毕成良出来见到苏辰,忙上前作揖,“苏秀才来了。”
苏辰连忙起身回礼,“毕师爷,咱们也是相熟的,便不绕着弯子了,我那顽劣的小舅子乔文洋到底犯了什么事?”
毕成良沉吟一会,方说道:“那报官的说是因为昨夜里乔文洋夜探香闺,损了人家姑娘的名声,早上便有人来报官,倒是被捕快当场捉奸,着实在那姑娘的床上。”
“毕师爷,乔文洋不过才十三岁,怎么就犯了这种事?”
毕成良听到苏辰这话,沉默了一下,方解释道:“此事倒尚小,事后那姑娘也查出来了,也不是什么正经的人家,只是乔文洋在公堂上出言不逊的事可就不是小事,这是藐视我朝律法,不把知县大人放在眼中。”
苏辰看着毕成良,说想要见乔文洋一面。
于是毕成良准了,苏辰来到牢房。
牢房内铺了一层干草,倒还算干净,乔文洋爬在那儿,屁股上被打,如今连坐都困难。
苏辰在牢门外蹲身,盯着乔文洋问:“你怎么摸进人家的屋里头的?”
乔文洋一看到苏辰,双眸一亮,救星来了,忙爬上前拉住苏辰的裤角,说道:“有人告诉我,说我有一个如此了得的姐夫,还怕什么,于是我正好看中了桃花楼里的一位小清倌,可是手里头没有银子,便乘机偷偷潜入那屋里头,那小清倌愿意跟着我也是心甘情愿的事,可是没想到第二日老鸨就报了官。”

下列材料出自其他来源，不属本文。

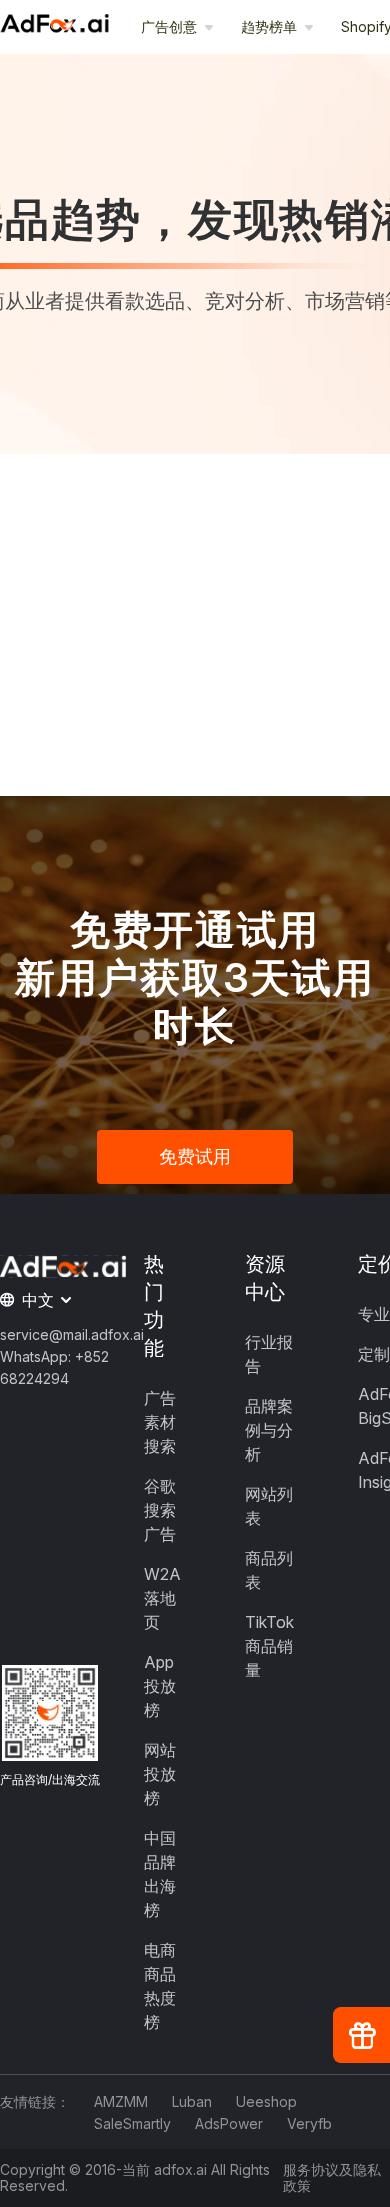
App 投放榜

苏辰看着只得十三岁的乔文洋,那模样倒与记记中的李老三有些相似,什么时候乔文洋会变成李老三的模样。
“别人怎么说你就怎么做,你还有没有半点脑子?”
苏辰面沉如水。
乔文洋却是笑着说道:“不怕,他们说了,姐夫是成阳先生的关门弟子,整个零陵郡都无人敢惹,我怕什么?”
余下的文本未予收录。